El Polisario, cuyas siglas responden al castellanísimo nombre de Frente Popular de Liberación de Saguia el Hamra y Río de Oro, no tardó en atentar contra los destacamentos españoles y las instalaciones mineras. Para colmo, Franco se estaba muriendo y en la Península se abría una nueva etapa política, llena de incógnitas. Todos, empezando por el Rey, sabían que había que salir del Sáhara. La cuestión era cuándo y cómo. La respuesta se dio seis días antes de morir el dictador: España, Marruecos y Mauritania firmaron un protocolo por el cual Madrid cedía a las otras dos partes el territorio, y se comprometía a abandonar el mismo antes del 28 de febrero de 1976.
La evacuación fue rapidísima. Se puso en marcha la Operación Golondrina, cuyo objetivo era que todos los españoles abandonaran la provincia de inmediato. El Estado se encargó del transporte de personas y bienes hasta las Canarias, donde se reasentó la mayor parte de los desplazados. Se cerraron comercios, se vaciaron casas e iglesias, hasta se sacó a los muertos de sus tumbas. Todo lo que se podía mover se movió, a Gran Canaria o a Fuerteventura. La operación aeronaval fue de tal envergadura que durante los meses de noviembre y diciembre la Armada despachó para las costas del Sáhara, aparte de los transportes, dos fragatas, dos destructores, una corbeta y un dique de desembarco, el Galicia, que había servido en la Guerra Mundial durante la invasión de Okinawa. La Armada no había ordenado una maniobra semejante desde la Guerra de Cuba.
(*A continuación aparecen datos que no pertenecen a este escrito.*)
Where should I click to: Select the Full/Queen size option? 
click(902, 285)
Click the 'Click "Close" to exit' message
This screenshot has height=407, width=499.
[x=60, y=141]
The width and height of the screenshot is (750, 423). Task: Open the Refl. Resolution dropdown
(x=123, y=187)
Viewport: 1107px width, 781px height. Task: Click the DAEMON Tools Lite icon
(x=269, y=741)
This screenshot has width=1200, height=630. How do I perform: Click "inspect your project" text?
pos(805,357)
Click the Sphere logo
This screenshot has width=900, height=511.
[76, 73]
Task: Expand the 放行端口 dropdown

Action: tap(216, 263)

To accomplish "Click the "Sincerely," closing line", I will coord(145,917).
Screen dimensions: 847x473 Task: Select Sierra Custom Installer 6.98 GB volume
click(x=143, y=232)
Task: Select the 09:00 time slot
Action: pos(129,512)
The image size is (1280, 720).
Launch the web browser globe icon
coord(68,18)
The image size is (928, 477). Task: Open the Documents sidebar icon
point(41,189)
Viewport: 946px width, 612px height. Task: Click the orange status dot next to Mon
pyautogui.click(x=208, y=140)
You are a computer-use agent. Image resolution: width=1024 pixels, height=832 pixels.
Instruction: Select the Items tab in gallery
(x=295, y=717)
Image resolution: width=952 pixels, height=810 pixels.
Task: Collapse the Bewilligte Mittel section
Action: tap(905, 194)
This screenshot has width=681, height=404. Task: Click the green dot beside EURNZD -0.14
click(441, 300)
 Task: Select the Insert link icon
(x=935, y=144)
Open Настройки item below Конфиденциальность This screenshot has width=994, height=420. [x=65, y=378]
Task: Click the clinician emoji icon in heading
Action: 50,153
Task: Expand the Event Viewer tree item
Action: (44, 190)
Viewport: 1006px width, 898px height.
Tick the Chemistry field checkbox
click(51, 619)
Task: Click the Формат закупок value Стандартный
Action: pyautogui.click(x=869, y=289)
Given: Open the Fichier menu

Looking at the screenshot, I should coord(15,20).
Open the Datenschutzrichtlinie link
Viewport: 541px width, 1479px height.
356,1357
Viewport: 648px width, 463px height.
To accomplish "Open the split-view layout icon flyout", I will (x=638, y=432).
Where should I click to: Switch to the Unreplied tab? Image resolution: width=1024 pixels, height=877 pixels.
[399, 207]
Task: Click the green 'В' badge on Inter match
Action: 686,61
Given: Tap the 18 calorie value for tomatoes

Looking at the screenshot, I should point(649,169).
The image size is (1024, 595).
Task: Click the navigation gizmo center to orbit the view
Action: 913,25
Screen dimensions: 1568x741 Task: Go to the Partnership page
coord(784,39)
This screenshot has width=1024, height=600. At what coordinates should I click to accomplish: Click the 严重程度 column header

A mediados de enero apenas quedaban españoles en el Sáhara. Los saharauis quedaron a merced de los marroquíes y los mauritanos. Éstos se retiraron pronto, cuando comprobaron que conquistar el Sáhara pedía mucho a cambio de casi nada. Los primeros siguen allí, sin que España, que hasta que se dirima a quién pertenece el territorio sigue siendo la potencia administradora, diga esta boca es mía.
De todas las colonias españolas, y han sido muchas en casi 500 años, la sahariana ha sido la que peor y con más cobardía hemos tratado. El Sáhara sigue siendo una asignatura pendiente de un tiempo y un país de los que nadie se acuerda.